Yes and no--Fargate is a Docker container which runs on an ECS cluster that you don't have to manage, sure, but it doesn't scale down to zero. As far as I know, there's no support for running an HTTP endpoint and then having the container start in response to a request coming in. You could build that yourself (although I suspect it would require running some long-lived infrastructure, defeating the purpose of scaling the Fargate service down to zero) but I think the cold start times for a Fargate container would be prohibitive--maybe it gets better once you've already scaled up, but in my exploration I've seen Fargate take 45-70 seconds to run a new container. I suspect this is due to Fargate running in your VPC and therefore probably requiring a network interface to be created before the container can be ready.

The exciting part of Cloud Run for me is not that I don't have to manage a Kubernetes cluster, but that I don't have to pay for it when my service is sitting idle.

# [Dataset content]
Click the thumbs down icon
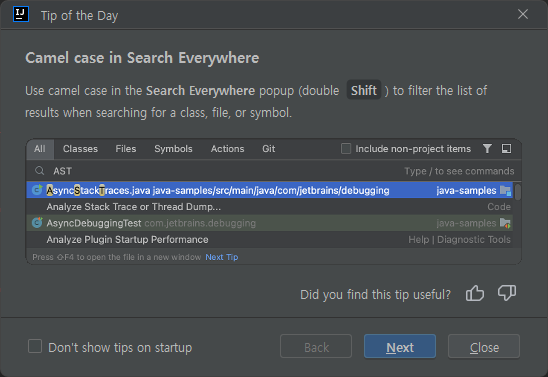 pos(507,292)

# [The tasks]
A - Answer these from the passage on Fargate and Cloud Run, one per line:
(i) What does the writer say Fargate does not do when it comes to scaling?
(ii) How long has the writer seen Fargate take to run a new container?
(iii) What does the writer find exciting about Cloud Run?
B - In the passage on Fargate and Cloud Run, swap "idle" for "unused" and write out the text from "The exciting part" up to and including "is sitting idle.".
C - Write the next part of the passage on Fargate and Cloud Run, picking up after its last sentence.

# [Answers for the exercise]
A -
(i) It doesn't scale down to zero.
(ii) 45-70 seconds.
(iii) Not having to pay for a Kubernetes cluster when the service is sitting idle.

B -
The exciting part of Cloud Run for me is not that I don't have to manage a Kubernetes cluster, but that I don't have to pay for it when my service is sitting unused.

C -
Looks like AWS Faragate pricing is per invocation and duration of tasks.

> Pricing is per second with a 1-minute minimum. Duration is calculated from the time you start to download your container image (docker pull) until the Task terminates, rounded up to the nearest second.

https://aws.amazon.com/fargate/pricing/

A "task" in ECS means a container. In Fargate, in order to be ready to receive requests 24/7, you have to pay to have a container running 24/7. In that sense, it feels a lot closer to EC2 than it does to Lambda.
No. Lambda charges you only for when your application is actually handling request (or other events). That isn't an option with Fargate.